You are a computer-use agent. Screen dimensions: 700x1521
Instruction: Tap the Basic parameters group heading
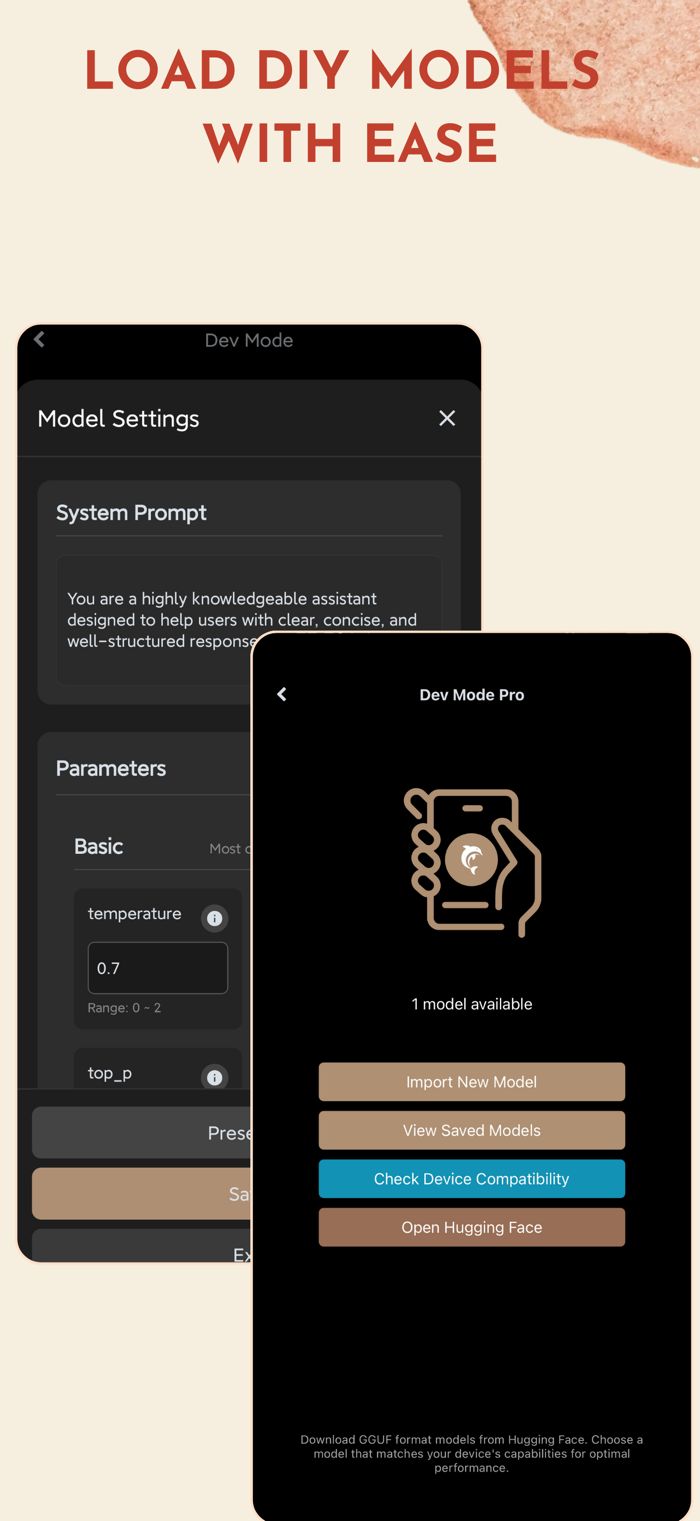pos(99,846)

* * *

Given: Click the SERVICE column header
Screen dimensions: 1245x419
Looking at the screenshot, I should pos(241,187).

---

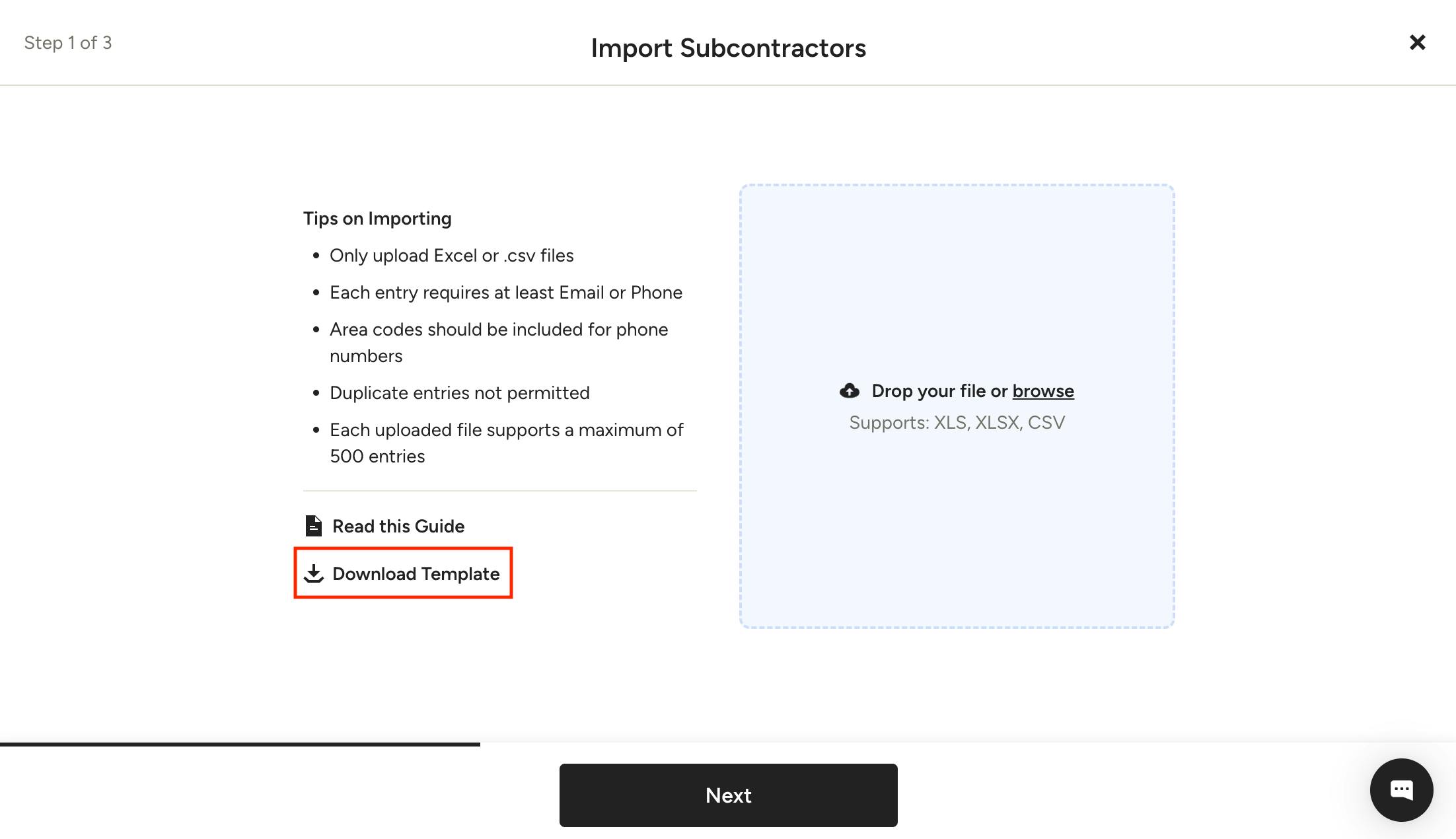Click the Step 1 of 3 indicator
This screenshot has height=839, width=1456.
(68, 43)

Aim – Reproduce as a numbered list the part of the data that opens with the line containing "You are a computer-use" and closes with the line containing "pos(99,846)", both included, with blank lines left out. Omit the pictures.

Result for this task –
1. You are a computer-use agent. Screen dimensions: 700x1521
2. Instruction: Tap the Basic parameters group heading
3. pos(99,846)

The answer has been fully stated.